- [WHAT THE TASK ASKS]: Set down every entry word for word. Omit the pictures.

- [Records excerpted from a collection]:
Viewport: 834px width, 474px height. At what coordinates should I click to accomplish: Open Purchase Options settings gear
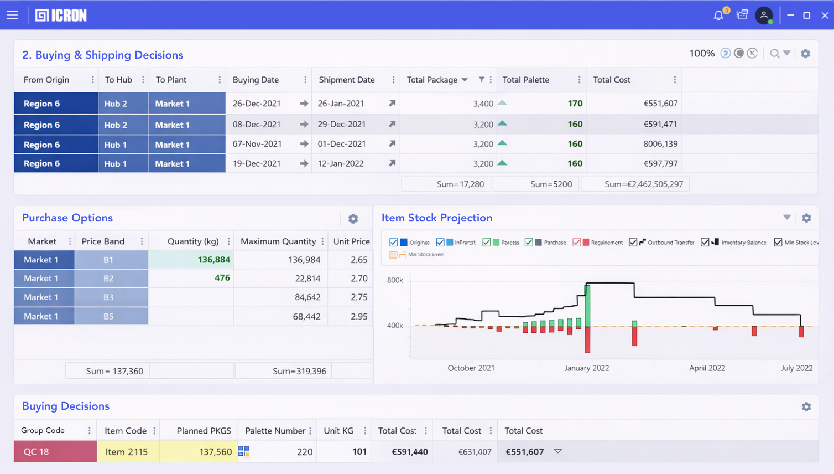(353, 219)
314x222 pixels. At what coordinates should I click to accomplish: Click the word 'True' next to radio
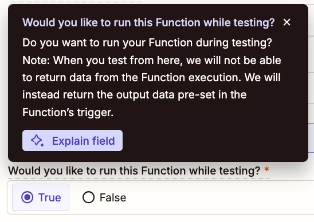coord(50,197)
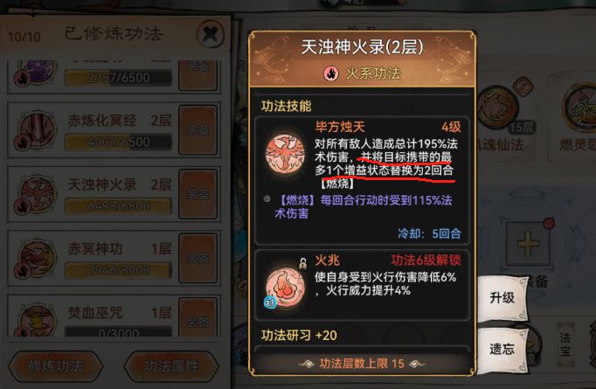Image resolution: width=596 pixels, height=389 pixels.
Task: Tap the fire element icon beside 火系功法
Action: click(331, 73)
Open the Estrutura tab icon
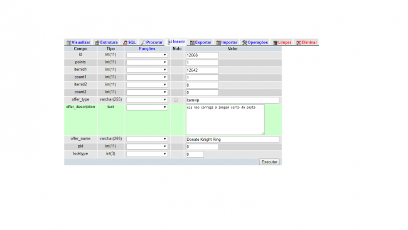 [x=97, y=43]
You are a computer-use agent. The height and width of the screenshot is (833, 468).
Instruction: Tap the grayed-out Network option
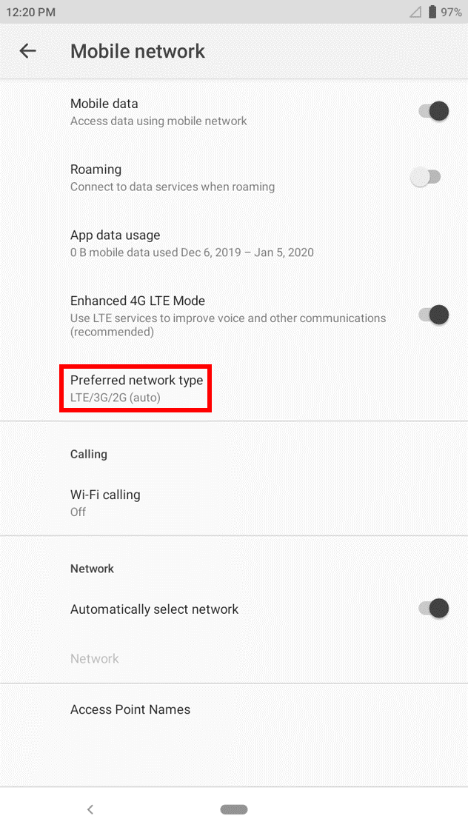[95, 658]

- [SOLVED EXERCISE]:
Viewport: 834px width, 474px height. At what coordinates should I click to accomplish: Open Purchase Options settings gear
(353, 219)
314x222 pixels. At what coordinates should I click to accomplish: Click the word 'True' next to radio
coord(50,197)
Image resolution: width=596 pixels, height=389 pixels.
Task: Tap the fire element icon beside 火系功法
Action: click(331, 73)
Open the Estrutura tab icon
 [x=97, y=43]
You are a computer-use agent. The height and width of the screenshot is (833, 468).
Instruction: Tap the grayed-out Network option
[95, 658]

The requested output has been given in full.